Diese beiden Fragen werden in der Landwirtschaft derzeit heiß diskutiert. Anlass sind schärfere Richtlinien von Bio Austria - dem größten Biobauernverband. Dieser verlangt von seinen Mitgliedern seit dem Vorjahr, dass den Rindern der Weidegang ermöglicht werden muss - und zwar zusätzlich zum Freilaufstall und dem (kleineren) Auslaufbereich vor dem Stall. Auch Eierproduzenten sind mit einer neuen Vorgabe konfrontiert, die im Vorjahr schlagend wurde: Sie dürfen nur noch Küken von Bruderhahn-Betrieben kaufen. Auf Bruderhahn-Betrieben werden die männlichen Küken nach dem Schlüpfen nicht gleich geschreddert oder vergast, wie sonst üblich, sondern dürfen bis zur Schlachtung zehn Wochen weiterleben.
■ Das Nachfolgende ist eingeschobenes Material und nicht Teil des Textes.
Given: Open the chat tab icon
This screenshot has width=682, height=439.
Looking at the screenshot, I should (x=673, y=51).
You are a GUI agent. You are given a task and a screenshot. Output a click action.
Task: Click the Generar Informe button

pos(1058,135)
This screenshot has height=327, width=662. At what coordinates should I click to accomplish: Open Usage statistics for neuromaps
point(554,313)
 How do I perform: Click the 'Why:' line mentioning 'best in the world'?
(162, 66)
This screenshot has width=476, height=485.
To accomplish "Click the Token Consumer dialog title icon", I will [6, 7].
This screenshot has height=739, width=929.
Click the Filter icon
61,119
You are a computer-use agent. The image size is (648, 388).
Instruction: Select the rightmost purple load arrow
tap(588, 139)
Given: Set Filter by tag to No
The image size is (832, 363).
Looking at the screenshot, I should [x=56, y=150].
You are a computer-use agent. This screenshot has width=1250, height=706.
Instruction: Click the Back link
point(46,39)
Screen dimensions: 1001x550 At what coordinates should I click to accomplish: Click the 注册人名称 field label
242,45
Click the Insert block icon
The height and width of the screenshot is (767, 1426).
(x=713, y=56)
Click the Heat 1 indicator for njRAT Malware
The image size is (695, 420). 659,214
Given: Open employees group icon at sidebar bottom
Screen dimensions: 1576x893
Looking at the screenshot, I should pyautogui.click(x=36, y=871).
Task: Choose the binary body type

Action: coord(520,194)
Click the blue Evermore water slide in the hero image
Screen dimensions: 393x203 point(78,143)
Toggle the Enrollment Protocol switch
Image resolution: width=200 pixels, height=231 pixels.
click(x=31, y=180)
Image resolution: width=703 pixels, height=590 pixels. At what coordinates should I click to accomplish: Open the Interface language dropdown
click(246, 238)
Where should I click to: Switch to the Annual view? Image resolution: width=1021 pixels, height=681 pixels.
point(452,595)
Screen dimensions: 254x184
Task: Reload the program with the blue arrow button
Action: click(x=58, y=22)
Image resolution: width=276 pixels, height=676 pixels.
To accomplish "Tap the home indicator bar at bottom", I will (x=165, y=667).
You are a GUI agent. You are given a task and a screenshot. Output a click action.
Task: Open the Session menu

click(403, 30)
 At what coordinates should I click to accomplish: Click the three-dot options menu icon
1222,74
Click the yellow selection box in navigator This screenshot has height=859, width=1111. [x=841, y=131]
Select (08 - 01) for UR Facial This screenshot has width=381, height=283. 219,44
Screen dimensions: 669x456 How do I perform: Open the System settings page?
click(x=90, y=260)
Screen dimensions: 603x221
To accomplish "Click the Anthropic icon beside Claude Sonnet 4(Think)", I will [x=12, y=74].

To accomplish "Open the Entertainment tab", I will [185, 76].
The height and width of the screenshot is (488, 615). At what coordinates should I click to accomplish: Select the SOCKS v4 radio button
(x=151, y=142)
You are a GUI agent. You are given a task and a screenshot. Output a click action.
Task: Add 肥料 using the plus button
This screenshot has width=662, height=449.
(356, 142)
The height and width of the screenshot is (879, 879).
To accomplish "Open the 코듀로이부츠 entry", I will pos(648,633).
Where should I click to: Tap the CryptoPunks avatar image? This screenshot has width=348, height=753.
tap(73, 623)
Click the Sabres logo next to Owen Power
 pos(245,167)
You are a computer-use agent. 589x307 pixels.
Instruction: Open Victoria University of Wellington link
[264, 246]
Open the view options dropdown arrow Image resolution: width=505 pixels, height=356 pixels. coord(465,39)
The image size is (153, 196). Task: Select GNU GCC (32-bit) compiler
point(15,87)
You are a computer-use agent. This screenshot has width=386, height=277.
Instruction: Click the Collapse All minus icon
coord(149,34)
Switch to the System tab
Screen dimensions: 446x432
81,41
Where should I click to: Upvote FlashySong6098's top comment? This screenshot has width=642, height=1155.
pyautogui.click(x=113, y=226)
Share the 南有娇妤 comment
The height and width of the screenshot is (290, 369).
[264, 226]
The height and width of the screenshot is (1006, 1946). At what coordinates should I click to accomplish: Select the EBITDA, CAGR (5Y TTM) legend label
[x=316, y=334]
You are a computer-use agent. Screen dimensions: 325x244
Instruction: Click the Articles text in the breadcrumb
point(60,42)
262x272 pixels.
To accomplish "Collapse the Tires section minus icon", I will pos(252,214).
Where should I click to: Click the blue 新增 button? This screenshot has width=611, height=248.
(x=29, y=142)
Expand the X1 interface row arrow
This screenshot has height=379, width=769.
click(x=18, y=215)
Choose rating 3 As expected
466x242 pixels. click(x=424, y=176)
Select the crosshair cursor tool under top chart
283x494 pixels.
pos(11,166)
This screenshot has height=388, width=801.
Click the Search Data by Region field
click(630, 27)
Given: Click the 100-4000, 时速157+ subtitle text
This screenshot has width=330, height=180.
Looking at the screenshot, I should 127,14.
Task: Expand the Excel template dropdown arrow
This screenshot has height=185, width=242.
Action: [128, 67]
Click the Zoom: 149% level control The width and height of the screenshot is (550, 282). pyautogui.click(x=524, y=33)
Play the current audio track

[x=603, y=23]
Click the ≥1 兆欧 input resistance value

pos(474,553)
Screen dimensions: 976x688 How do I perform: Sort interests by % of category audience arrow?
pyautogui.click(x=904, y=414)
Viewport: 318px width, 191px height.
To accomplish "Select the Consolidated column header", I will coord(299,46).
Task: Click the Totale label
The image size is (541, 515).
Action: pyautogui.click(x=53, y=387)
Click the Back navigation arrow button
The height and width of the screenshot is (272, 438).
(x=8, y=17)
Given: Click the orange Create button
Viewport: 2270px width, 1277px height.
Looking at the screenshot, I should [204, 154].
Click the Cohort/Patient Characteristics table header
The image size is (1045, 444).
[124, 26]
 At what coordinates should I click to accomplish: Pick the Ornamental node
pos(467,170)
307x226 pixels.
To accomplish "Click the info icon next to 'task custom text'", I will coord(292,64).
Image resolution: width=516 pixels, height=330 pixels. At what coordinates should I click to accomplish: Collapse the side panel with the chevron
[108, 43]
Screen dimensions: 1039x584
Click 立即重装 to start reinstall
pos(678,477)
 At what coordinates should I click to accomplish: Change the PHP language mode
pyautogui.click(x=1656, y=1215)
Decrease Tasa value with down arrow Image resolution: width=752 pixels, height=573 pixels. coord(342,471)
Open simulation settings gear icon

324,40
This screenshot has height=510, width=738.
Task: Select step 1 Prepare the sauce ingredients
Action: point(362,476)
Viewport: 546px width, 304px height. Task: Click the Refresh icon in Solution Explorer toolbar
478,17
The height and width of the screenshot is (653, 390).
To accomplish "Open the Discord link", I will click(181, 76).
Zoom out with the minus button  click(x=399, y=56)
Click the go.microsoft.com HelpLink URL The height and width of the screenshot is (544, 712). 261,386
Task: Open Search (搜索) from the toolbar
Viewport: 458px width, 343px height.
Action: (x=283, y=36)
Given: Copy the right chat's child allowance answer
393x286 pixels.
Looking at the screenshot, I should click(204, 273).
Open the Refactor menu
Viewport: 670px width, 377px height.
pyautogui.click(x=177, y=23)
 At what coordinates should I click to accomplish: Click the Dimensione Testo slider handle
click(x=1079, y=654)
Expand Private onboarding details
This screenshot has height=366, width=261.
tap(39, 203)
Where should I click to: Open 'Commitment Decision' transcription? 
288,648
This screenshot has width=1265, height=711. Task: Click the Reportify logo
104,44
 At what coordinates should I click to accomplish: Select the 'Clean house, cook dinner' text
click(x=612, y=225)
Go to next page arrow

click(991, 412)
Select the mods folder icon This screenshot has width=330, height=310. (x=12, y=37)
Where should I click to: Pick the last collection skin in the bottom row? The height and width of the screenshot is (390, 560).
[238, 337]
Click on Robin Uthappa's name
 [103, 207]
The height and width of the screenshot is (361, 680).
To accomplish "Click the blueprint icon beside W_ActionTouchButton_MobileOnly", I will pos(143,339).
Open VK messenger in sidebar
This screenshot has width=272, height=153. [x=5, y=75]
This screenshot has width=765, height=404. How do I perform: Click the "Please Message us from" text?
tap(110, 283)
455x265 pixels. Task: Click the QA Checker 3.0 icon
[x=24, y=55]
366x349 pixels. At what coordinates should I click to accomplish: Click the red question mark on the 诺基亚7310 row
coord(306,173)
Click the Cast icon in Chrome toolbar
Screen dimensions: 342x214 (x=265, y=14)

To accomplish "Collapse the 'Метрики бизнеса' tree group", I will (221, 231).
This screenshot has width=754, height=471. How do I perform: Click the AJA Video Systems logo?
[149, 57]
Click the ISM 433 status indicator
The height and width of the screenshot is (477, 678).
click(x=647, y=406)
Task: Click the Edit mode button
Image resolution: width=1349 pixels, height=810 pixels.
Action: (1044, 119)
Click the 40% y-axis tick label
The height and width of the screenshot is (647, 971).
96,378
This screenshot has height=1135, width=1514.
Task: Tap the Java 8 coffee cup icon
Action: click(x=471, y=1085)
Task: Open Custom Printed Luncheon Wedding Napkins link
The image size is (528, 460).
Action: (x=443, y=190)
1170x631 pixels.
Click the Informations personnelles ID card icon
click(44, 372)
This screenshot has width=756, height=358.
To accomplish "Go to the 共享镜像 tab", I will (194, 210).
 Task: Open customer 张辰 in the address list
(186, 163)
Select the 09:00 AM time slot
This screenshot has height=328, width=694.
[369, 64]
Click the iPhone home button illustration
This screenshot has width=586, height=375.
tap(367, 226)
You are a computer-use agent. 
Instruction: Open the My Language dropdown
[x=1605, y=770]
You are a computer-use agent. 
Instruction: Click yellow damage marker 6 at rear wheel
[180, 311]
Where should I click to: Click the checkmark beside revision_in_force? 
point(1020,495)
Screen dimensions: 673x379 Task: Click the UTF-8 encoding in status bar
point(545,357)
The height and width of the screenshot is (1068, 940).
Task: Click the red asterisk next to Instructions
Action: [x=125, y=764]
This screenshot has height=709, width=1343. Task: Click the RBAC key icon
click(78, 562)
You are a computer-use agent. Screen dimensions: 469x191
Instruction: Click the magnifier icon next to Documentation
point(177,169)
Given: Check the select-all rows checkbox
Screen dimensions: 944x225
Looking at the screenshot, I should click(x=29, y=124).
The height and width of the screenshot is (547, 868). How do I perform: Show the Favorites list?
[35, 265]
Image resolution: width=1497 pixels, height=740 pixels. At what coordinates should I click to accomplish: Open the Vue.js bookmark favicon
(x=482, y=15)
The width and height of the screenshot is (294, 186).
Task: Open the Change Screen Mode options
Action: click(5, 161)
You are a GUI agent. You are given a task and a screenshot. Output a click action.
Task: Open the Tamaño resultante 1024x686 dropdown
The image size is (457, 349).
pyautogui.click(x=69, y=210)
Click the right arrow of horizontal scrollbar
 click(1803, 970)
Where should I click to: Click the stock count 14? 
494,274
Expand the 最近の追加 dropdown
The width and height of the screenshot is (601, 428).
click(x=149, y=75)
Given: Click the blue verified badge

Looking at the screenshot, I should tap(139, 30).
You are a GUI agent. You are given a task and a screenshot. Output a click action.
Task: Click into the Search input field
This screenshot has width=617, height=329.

Diese Verschärfung der Regeln geht manchen Landwirten zu weit - weil ihnen der verpflichtende Weidegang zu aufwendig erscheint und Bruderhahn-Küken im Ankauf etwas teurer sind. Wie die aktuellen Mitgliederzahlen von Bio Austria zeigen, sind binnen eines Jahres 71 Mitglieder ausgetreten.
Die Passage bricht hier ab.